The bears clearly personify the physical and epistemological threat posed by the Arctic, and in this context Allan’s relationship with Nancy encodes a response to this threat. (The word “Arctic” derives, after all, from the Greek Arktos, bear.) Penny Fielding has written of this story that “arctic explorers felt themselves to be confronting a space that was peculiarly liable to resist discourse” and that contemporary polar explorers “describe arctic travel as the colonisation of the unknown by a newly scientific mode of exploration” (48). Hogg’s account of Arctic landscape certainly supports a reading in these terms. This is a beautiful place with a strange destructive agency where the ice itself has designs: “after struggling on for four and twenty hours longer we perceived another field of ice before us which likewise seemed approaching us for the floating ice was crushing up before it and rolling over it” (Hogg 5). The lack of punctuation and run of present participles emphasise the sense of movement and disorientation here, setting the scene for Allan’s relationship with the ice. As winter comes to an end he fears the breaking up of the ice because,
I never knew aught about the seasons nor troubled myself calculating about them which I knew would be to no purpose for suppose the winter is all one night yet the fact is that there is no night at all in those arctic regions, at least on the white blazon of ice where I was.
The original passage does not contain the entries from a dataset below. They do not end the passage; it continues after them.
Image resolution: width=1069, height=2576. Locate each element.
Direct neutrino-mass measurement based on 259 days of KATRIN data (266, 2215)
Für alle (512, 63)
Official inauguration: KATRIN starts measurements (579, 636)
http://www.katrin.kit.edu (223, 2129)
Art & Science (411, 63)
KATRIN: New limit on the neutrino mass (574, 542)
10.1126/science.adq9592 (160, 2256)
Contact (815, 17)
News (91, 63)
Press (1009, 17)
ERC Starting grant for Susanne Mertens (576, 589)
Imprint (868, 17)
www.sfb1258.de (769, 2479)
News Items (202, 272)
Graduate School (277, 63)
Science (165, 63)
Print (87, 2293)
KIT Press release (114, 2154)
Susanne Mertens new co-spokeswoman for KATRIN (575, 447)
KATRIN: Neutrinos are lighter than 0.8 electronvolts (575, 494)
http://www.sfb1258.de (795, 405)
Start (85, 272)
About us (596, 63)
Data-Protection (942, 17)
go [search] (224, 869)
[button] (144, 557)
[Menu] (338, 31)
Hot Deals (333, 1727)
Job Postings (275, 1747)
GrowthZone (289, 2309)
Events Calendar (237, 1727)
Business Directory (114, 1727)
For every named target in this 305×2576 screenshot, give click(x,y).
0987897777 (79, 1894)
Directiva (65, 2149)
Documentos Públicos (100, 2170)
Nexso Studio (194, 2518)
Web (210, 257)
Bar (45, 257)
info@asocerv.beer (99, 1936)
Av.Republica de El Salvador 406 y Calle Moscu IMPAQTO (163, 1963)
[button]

There is no pitch dark winter night such as I have often seen in Strathbogie . . . . There was often a white frost fogg brooding over the ice through which I could not see objects at any distance still it was quite light where I stood.
Hogg 17
The comparison with the properly regulated days and nights of home shows how strange and unnerving are the polar light levels. This is a place without time and thus, without navigation, almost without space. There is no real point in going anywhere because there is no way of knowing where you are or where you are going.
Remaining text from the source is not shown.